Car, en polarisant tout sur la seule dimension constitutionnelle, l’État veut faire oublier que les questions qui touchent l’île vont bien au-delà des questions de droit. On traite en effet d’une région qui cumule les records de pauvreté, qui est pénalisée par l’insularité, qui connaît dans sa presque totalité les difficultés de la vie montagnarde, qui souffre de l’inégalité croissante entre les deux unités urbaines littorales et l’intérieur, qui manque de logements financièrement accessibles, qui est gravement touché par les dérives mafieuses, qui ne dispose pas de ressources suffisantes pour maitriser sa croissance urbaine, assurer sa couverture énergétique, développer ses communications et assurer le bon fonctionnement de ses services publics.

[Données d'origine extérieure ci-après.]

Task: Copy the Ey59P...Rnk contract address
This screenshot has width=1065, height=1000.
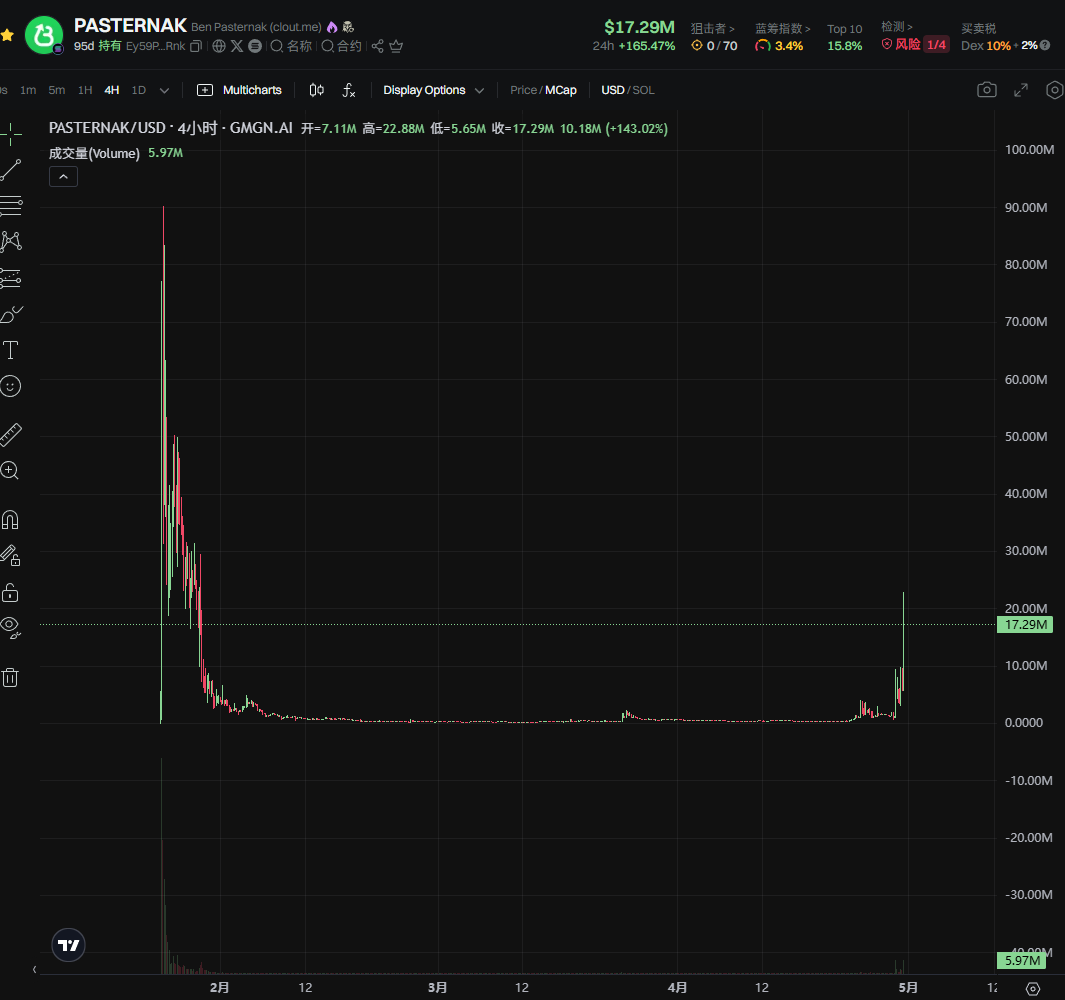Action: pyautogui.click(x=196, y=46)
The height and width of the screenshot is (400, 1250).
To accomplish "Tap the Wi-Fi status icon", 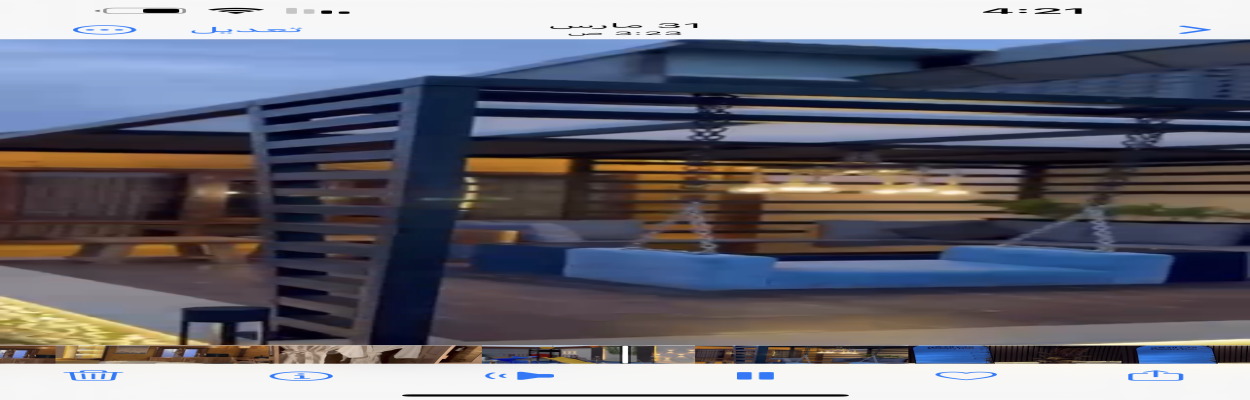I will pos(236,11).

Il n’y avait pas besoin de réforme constitutionnelle et de formules qui divisent, pour engager les choix susceptibles de dédramatiser la situation. Cela aurait permis et permettrait encore d’apaiser l’inquiétude, d’éviter la désignation douteuse des inévitables boucs émissaires, de ramener la confiance et de mobiliser les forces vives insulaires. En bref, en apaisant les colères, l’État aurait anéanti du même coup les effets politiques délétères des ressentiments. Ces choix n’ont pas été faits, parce que l’orientation suivie à Paris ne s’y prête pas, parce que l’obsession de la dette annihile toute ambition, parce que nos gouvernants préfèrent les combinaisons tordues, les tractations avec les nationalistes en Corse et les clins d’œil à la droite extrême à Paris.
C’est une attitude de mépris à l’égard de la population qui vit en Corse. C’est un comportement qui mine un peu plus notre démocratie. C’est une nouvelle régression prévisible : pour la Corse et pour la France. Il est plus que temps de redresser la barre, en remettant au centre la question de l’égalité, d’une citoyenneté refondée et d’un espace public renforcé.

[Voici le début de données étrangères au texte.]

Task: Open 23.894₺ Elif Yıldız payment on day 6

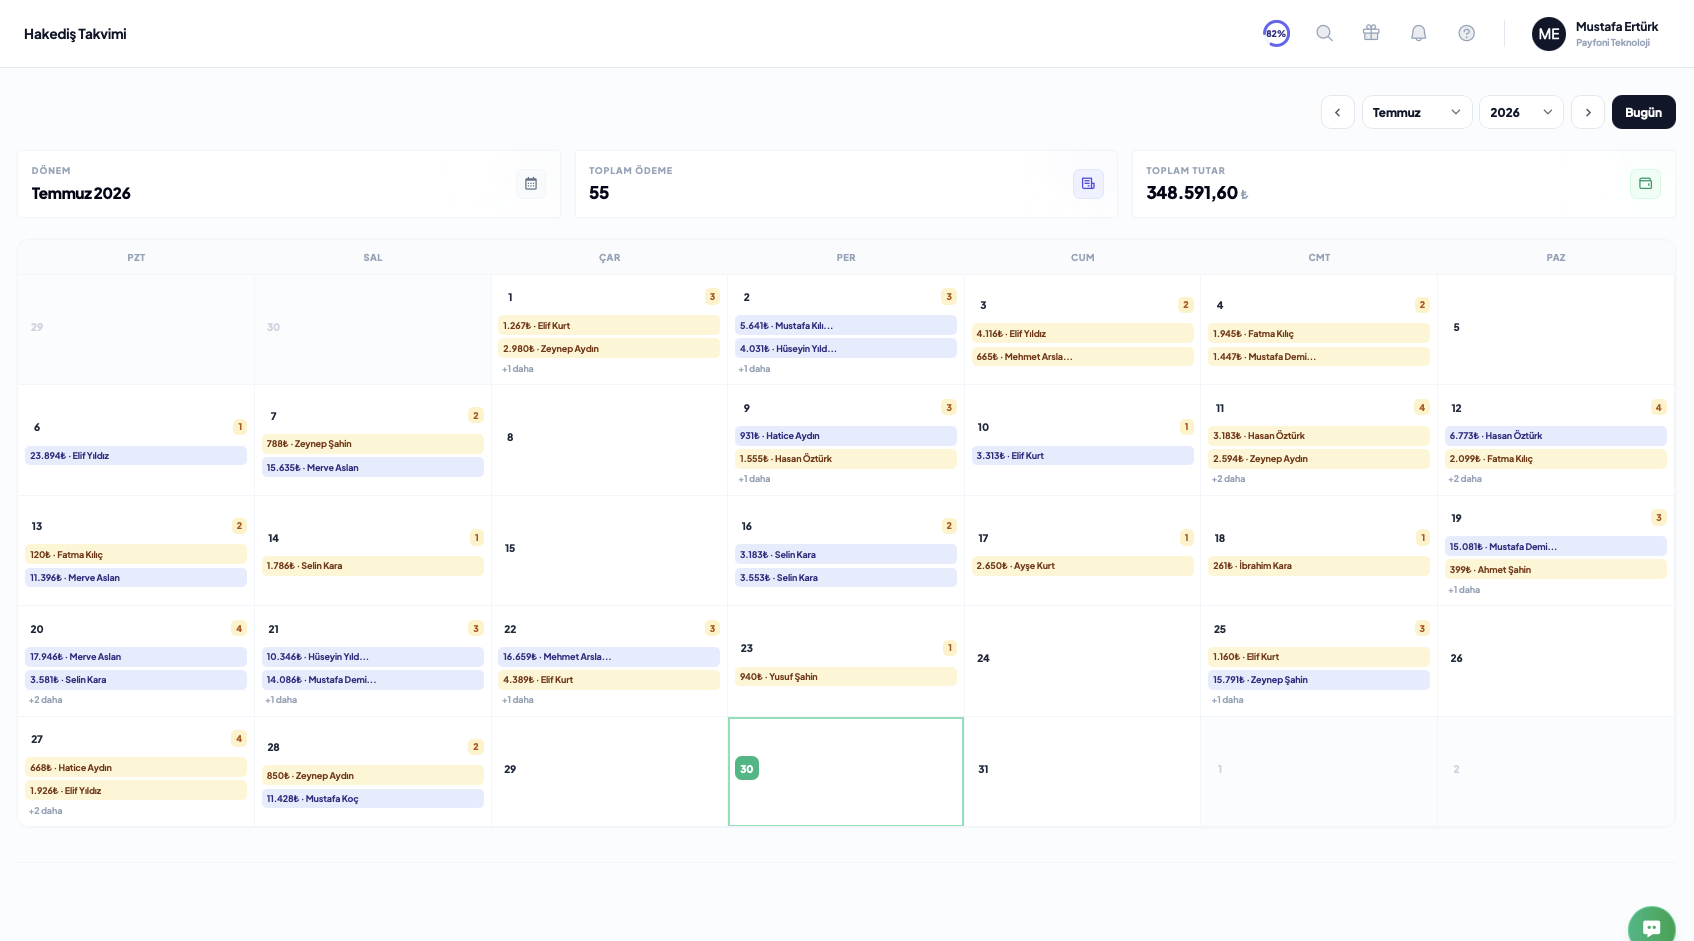Action: tap(136, 455)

Ce dont la Corse a besoin, comme tout territoire français, c’est que l’on fasse enfin le choix d’un développement libre des capacités humaines, d’une utilisation sobre et partagée des ressources disponibles, d’une mobilisation citoyenne de toutes et tous, quelle que soit l’origine, la culture héritée, le groupe social ou le genre. Faire le choix d’un développement social et démocratique rassemble ; le texte constitutionnel ne fait que diviser. À la clé, c’est la paix civile qui est fragilisée. Les forces existent pour la protéger : encore faut-il ne pas les décourager.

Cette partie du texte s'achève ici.